Arch Biochem Biophys. 1998 May 01; 353(1):64-72.AB

Abstract

Comparison of the protein sequences deduced from the cDNAs of maize granule-bound starch synthase, Escherichia coli glycogen synthase, and maize starch synthase I (SSI) reveals that maize SSI contains an N-terminal extension of 93 amino acids. In order to study the properties of maize SSI and to understand the functions of the maize SSI N-terminal extension, the gene coding for full-length SSI (SSI-1) and genes coding for N-terminally truncated SSI (SSI-2 and SSI-3) were individually expressed in E. coli. Here we describe for the first time the purification of a higher plant starch synthase to apparent homogeneity.
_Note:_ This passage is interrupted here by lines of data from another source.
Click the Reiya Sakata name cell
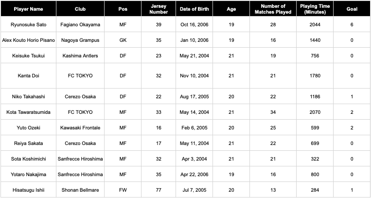This screenshot has height=199, width=372. tap(28, 144)
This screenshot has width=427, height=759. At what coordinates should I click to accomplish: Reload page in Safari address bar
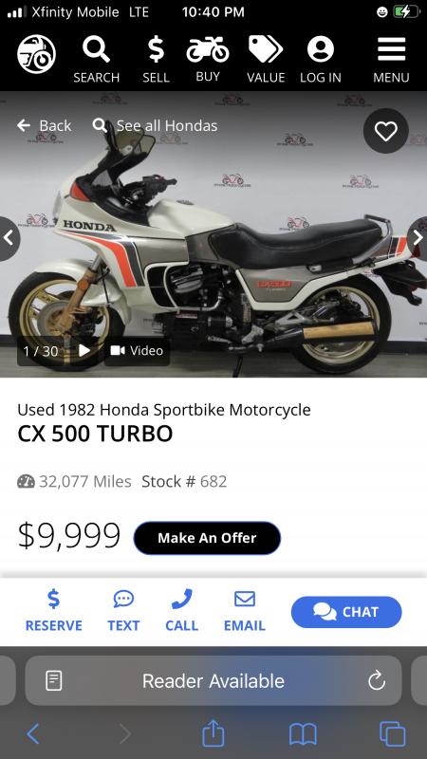tap(377, 681)
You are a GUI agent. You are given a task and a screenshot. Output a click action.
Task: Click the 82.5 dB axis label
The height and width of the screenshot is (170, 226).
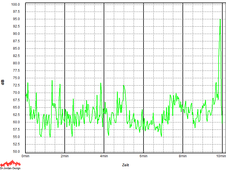point(16,56)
Its kinetic properties were therefore studied in the absence of interfering amylolytic enzymes. The specific activities of the purified SSI-1, SSI-2, and SSI-3 were 22.5, 33.4, and 26.3 micromol Glc/min/mg of protein, respectively, which are eight times higher than those of partially purified SSI from developing maize endosperm. The full-length recombinant enzyme SSI-1 exhibited properties similar to those of the enzyme from maize endosperm. As observed for native maize enzyme, recombinant SSI-1 exhibited "unprimed" activity without added primer in the presence of 0.5 M citrate. Our results have clearly indicated that the catalytic center of SSI is not located in its N-terminal extension. However, N-terminal truncation decreased the enzyme affinity for amylopectin, with the Km for amylopectin of the truncated SSI-3 being about 60-90% higher than that of the full-length SSI-1. These results suggest that the N-terminal extension in SSI may not be directly involved in enzyme catalysis, but may instead regulate the enzyme binding of alpha-glucans. Additionally, the N-terminal extension may play a role in determining the localization of SSI to specific portions of the starch granule or it may regulate its interactions with other enzymes involved in starch synthesis.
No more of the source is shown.